Problem statement: Verbatim repeat, images excluded. Give each entry again as written.

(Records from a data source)
____

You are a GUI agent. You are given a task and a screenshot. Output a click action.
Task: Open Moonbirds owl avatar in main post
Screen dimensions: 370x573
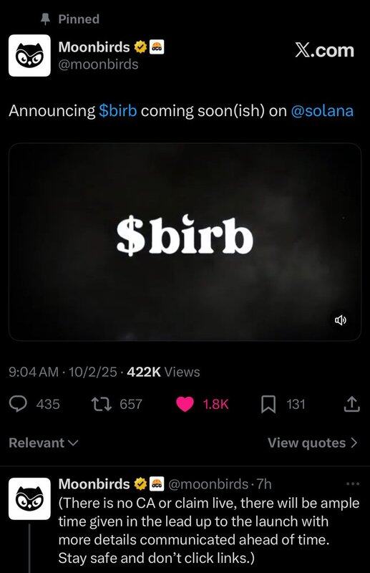pos(29,56)
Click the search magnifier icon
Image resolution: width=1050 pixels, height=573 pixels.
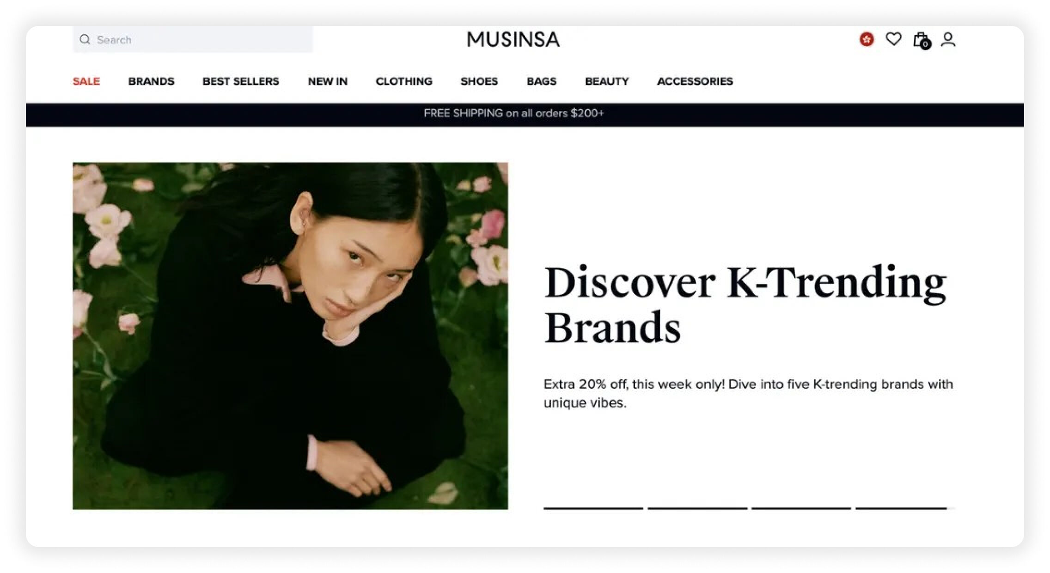coord(85,40)
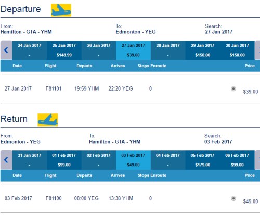Click flight number F81100 in return row
260x215 pixels.
[x=54, y=198]
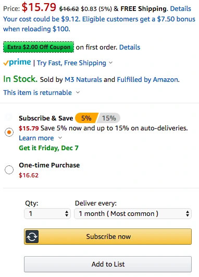Expand the Learn more chevron

[60, 138]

____

Expected output:
You are a GUI agent. You are given a task and a screenshot. Output a click action.
Task: Open Moonbirds owl avatar in main post
Screen dimensions: 370x573
pos(29,56)
Click the search magnifier icon
Image resolution: width=1050 pixels, height=573 pixels.
coord(85,40)
Click flight number F81100 in return row
260x215 pixels.
[x=54, y=198]
Expand the Learn more chevron

[60, 138]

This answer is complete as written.